(Stored records)
···
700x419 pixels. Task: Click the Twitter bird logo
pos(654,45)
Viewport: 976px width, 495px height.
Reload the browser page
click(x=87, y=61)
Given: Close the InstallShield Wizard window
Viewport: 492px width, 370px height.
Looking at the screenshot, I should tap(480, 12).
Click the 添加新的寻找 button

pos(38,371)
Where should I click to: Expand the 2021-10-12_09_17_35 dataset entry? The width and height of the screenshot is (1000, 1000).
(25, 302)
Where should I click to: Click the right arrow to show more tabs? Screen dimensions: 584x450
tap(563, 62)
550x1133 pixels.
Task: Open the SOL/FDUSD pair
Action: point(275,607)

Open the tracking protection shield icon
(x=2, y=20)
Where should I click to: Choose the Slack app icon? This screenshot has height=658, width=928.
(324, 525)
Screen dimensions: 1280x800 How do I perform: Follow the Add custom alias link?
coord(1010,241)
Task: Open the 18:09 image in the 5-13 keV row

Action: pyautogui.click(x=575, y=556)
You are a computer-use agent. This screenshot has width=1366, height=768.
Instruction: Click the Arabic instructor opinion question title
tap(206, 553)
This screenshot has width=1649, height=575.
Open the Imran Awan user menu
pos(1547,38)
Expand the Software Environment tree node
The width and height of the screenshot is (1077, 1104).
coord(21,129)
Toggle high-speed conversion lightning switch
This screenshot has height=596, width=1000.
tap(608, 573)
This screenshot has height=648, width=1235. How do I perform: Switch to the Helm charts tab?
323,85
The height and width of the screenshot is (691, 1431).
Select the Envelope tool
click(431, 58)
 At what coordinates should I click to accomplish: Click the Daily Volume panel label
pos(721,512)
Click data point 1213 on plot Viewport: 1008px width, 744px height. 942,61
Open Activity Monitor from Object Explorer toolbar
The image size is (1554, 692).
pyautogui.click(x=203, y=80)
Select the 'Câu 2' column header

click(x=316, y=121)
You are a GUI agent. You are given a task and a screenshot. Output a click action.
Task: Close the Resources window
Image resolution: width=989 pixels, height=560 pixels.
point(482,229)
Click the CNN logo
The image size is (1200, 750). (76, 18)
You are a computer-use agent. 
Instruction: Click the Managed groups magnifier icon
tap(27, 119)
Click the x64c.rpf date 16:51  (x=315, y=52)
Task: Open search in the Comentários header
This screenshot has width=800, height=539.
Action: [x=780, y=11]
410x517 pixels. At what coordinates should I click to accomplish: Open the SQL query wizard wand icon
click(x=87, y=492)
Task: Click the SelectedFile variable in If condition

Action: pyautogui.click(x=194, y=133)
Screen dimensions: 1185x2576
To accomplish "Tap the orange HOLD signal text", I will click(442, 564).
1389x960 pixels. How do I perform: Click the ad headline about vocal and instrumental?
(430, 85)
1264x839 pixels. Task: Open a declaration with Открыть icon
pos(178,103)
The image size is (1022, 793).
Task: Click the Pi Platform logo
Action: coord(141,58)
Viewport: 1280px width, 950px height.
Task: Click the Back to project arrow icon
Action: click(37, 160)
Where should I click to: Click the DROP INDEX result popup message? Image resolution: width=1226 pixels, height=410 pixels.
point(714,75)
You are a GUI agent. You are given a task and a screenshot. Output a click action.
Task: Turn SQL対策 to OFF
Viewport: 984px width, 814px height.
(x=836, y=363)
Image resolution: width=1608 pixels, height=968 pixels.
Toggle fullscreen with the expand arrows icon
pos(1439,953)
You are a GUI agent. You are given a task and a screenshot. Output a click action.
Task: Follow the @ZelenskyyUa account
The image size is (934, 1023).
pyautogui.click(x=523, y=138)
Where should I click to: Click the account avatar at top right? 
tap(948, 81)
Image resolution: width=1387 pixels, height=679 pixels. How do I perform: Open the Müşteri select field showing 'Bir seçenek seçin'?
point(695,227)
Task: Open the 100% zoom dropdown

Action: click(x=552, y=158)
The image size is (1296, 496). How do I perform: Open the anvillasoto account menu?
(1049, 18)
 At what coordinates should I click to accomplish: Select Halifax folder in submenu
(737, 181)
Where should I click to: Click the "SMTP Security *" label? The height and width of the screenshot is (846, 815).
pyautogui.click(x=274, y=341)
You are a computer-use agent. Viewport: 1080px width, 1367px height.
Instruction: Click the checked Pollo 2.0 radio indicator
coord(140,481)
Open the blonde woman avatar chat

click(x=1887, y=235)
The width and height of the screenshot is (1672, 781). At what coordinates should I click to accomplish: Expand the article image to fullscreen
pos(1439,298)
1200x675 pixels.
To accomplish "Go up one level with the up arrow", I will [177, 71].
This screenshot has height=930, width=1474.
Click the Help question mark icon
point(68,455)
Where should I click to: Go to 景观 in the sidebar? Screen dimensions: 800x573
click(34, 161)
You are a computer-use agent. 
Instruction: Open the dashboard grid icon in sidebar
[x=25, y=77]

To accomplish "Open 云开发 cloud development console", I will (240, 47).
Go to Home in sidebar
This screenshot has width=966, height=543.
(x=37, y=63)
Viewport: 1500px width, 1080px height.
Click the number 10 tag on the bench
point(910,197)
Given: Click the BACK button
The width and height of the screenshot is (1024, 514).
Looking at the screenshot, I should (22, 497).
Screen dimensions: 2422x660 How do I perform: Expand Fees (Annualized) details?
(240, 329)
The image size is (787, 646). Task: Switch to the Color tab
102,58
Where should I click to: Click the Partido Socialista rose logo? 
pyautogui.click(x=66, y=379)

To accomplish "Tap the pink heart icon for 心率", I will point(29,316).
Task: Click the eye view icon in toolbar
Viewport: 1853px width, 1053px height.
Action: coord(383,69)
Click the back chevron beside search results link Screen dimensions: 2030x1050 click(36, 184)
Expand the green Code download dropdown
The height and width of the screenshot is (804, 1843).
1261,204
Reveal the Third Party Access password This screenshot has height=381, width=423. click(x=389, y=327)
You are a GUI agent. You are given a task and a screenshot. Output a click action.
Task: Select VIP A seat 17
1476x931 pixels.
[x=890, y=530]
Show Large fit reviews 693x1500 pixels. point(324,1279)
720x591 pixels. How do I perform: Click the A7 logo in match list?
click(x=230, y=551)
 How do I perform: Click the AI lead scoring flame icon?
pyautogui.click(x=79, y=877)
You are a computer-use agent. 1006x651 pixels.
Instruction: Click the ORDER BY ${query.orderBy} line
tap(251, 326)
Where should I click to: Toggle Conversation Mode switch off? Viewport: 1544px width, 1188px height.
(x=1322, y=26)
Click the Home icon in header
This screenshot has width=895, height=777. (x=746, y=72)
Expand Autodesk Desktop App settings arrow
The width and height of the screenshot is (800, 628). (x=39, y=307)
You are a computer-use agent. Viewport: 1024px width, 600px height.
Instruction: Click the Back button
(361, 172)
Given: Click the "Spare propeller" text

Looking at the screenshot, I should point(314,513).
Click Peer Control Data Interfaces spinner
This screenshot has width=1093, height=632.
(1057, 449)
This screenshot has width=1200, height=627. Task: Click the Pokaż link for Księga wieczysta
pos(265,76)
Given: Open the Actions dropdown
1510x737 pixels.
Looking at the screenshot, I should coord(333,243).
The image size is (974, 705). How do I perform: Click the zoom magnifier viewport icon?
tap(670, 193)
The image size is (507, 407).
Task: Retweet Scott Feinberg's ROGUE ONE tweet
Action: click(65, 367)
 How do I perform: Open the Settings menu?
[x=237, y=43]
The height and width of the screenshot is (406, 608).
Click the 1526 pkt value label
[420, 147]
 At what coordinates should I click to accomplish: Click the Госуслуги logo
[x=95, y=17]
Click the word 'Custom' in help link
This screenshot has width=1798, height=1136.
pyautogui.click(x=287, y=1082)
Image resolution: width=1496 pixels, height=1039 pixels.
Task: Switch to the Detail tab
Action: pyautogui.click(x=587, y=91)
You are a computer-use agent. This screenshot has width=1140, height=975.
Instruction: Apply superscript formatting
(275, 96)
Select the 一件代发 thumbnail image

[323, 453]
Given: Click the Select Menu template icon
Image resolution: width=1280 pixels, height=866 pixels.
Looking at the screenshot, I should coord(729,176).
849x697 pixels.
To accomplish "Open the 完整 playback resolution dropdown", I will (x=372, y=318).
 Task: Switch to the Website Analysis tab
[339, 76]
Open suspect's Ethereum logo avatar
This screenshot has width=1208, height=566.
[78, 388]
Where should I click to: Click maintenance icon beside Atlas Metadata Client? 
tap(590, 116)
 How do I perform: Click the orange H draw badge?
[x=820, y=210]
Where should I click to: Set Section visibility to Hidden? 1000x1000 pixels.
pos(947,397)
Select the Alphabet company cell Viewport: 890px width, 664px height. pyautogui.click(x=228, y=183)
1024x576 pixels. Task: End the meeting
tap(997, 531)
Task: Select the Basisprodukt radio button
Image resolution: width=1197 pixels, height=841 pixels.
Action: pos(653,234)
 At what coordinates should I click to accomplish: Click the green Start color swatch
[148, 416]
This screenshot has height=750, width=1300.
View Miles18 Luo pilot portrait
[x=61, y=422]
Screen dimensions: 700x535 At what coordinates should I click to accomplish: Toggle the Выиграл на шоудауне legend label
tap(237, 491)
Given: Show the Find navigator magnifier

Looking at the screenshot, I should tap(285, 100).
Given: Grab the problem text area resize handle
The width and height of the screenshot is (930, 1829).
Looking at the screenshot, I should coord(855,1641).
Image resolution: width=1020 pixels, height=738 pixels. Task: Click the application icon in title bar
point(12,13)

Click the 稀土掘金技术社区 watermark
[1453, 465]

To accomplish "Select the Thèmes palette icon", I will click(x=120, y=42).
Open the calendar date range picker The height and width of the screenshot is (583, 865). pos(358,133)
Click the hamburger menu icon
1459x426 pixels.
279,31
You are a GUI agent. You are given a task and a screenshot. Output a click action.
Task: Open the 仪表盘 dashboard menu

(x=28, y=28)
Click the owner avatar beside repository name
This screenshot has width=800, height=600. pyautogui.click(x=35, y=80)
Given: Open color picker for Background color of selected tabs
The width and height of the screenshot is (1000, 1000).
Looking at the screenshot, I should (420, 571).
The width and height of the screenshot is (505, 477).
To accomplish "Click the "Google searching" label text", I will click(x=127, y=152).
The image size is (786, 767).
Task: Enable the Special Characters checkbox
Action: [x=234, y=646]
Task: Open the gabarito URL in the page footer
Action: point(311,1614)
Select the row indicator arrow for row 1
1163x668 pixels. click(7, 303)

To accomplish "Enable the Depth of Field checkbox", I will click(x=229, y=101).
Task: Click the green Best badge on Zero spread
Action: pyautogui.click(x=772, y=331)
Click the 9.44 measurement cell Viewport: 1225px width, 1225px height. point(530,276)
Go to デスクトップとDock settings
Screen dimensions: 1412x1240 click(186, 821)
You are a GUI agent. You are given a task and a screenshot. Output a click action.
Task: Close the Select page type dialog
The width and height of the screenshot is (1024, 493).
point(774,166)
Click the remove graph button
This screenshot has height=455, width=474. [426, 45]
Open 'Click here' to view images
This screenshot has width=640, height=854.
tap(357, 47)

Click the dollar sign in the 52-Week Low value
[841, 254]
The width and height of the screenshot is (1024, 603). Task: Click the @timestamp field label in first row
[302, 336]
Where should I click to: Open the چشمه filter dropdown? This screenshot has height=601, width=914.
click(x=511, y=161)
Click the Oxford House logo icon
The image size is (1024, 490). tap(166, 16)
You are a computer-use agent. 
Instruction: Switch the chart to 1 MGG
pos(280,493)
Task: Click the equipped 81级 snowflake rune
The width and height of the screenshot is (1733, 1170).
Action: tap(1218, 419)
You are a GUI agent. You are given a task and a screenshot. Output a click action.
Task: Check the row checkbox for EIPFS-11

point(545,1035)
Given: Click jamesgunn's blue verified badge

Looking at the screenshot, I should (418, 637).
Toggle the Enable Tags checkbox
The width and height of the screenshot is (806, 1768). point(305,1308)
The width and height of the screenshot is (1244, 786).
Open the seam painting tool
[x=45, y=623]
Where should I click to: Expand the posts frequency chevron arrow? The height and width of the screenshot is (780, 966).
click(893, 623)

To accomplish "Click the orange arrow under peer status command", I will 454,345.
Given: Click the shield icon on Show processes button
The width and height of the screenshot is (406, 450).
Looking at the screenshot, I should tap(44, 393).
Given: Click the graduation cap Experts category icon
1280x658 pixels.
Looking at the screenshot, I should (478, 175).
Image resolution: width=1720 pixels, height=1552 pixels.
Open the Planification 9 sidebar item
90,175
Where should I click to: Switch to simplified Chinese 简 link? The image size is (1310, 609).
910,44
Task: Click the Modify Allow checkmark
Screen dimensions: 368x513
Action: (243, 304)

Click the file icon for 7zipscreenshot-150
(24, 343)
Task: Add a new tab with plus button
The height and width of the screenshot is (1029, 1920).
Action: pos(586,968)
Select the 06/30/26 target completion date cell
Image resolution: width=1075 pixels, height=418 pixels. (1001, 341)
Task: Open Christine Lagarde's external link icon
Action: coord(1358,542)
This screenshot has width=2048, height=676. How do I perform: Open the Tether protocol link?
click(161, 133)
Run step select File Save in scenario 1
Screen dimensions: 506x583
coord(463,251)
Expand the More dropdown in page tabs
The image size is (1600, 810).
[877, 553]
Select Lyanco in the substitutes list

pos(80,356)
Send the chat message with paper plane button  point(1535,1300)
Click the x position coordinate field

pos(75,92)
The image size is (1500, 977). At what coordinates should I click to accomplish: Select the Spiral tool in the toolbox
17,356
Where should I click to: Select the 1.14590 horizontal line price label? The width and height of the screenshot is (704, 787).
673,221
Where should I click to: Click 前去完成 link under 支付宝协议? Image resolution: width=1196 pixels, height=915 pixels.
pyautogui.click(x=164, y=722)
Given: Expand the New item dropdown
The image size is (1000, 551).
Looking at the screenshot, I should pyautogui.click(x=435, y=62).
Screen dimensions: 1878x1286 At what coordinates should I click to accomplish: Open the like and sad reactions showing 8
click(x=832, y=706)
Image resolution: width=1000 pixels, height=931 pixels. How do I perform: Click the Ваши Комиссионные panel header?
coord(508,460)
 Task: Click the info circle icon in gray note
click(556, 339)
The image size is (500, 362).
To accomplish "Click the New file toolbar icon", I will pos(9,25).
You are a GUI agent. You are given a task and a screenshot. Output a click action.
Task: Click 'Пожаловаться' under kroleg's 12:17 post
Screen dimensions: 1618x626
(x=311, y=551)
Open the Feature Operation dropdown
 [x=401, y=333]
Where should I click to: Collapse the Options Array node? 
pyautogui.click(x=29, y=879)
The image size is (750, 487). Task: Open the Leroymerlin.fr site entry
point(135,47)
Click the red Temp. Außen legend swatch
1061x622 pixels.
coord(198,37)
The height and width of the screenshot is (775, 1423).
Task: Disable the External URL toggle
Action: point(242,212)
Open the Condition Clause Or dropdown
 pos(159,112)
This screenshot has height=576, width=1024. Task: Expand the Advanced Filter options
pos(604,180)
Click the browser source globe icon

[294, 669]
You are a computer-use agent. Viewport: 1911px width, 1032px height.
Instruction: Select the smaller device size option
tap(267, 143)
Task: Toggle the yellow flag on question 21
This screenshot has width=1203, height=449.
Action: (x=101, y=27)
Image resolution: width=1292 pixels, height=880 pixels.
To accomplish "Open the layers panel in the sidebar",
···
**About this task**
Wherever the word "Close" appears in the entries above, copy that whole line.

**Solved problem**
Given: Close the InstallShield Wizard window
Task: Close the Resources window
Task: Close the Select page type dialog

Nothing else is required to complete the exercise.